- **About this task**
All of the records below are to be copied exactly.

- **Provided data**
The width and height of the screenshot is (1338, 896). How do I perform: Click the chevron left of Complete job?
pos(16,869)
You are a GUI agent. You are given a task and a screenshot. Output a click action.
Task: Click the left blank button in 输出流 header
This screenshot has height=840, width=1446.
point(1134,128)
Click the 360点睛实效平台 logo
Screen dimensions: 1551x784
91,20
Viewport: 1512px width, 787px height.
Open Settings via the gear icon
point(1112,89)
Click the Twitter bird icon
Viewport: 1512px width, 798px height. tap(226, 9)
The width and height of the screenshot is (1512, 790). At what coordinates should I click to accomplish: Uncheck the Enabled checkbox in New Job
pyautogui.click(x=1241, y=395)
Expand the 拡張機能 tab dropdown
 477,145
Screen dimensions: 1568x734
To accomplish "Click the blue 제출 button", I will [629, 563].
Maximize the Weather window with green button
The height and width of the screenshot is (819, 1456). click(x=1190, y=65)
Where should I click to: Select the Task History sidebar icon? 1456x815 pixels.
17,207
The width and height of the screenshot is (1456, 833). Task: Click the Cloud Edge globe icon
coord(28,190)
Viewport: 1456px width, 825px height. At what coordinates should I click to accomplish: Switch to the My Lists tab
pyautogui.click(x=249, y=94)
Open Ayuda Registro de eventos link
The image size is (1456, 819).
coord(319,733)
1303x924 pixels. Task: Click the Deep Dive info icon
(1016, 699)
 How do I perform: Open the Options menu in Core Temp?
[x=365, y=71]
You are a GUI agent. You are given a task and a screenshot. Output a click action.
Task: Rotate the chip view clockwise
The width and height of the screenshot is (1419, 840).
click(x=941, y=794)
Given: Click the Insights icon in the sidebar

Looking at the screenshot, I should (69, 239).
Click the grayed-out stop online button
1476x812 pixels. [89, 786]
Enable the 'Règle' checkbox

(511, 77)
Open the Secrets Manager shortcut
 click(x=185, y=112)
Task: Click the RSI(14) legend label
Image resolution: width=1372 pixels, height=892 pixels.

- **Task output**
The width and height of the screenshot is (1338, 896). How do I perform: Click the chevron left of Complete job?
pos(16,869)
You are a GUI agent. You are given a task and a screenshot. Output a click action.
Task: Click the left blank button in 输出流 header
This screenshot has height=840, width=1446.
point(1134,128)
Click the 360点睛实效平台 logo
Screen dimensions: 1551x784
91,20
Viewport: 1512px width, 787px height.
Open Settings via the gear icon
point(1112,89)
Click the Twitter bird icon
Viewport: 1512px width, 798px height. tap(226, 9)
The width and height of the screenshot is (1512, 790). At what coordinates should I click to accomplish: Uncheck the Enabled checkbox in New Job
pyautogui.click(x=1241, y=395)
Expand the 拡張機能 tab dropdown
 477,145
Screen dimensions: 1568x734
To accomplish "Click the blue 제출 button", I will [629, 563].
Maximize the Weather window with green button
The height and width of the screenshot is (819, 1456). click(x=1190, y=65)
Where should I click to: Select the Task History sidebar icon? 1456x815 pixels.
17,207
The width and height of the screenshot is (1456, 833). Task: Click the Cloud Edge globe icon
coord(28,190)
Viewport: 1456px width, 825px height. At what coordinates should I click to accomplish: Switch to the My Lists tab
pyautogui.click(x=249, y=94)
Open Ayuda Registro de eventos link
The image size is (1456, 819).
coord(319,733)
1303x924 pixels. Task: Click the Deep Dive info icon
(1016, 699)
 How do I perform: Open the Options menu in Core Temp?
[x=365, y=71]
You are a GUI agent. You are given a task and a screenshot. Output a click action.
Task: Rotate the chip view clockwise
The width and height of the screenshot is (1419, 840).
click(x=941, y=794)
Given: Click the Insights icon in the sidebar

Looking at the screenshot, I should (69, 239).
Click the grayed-out stop online button
1476x812 pixels. [89, 786]
Enable the 'Règle' checkbox

(511, 77)
Open the Secrets Manager shortcut
 click(x=185, y=112)
Task: Click the RSI(14) legend label
Image resolution: width=1372 pixels, height=892 pixels.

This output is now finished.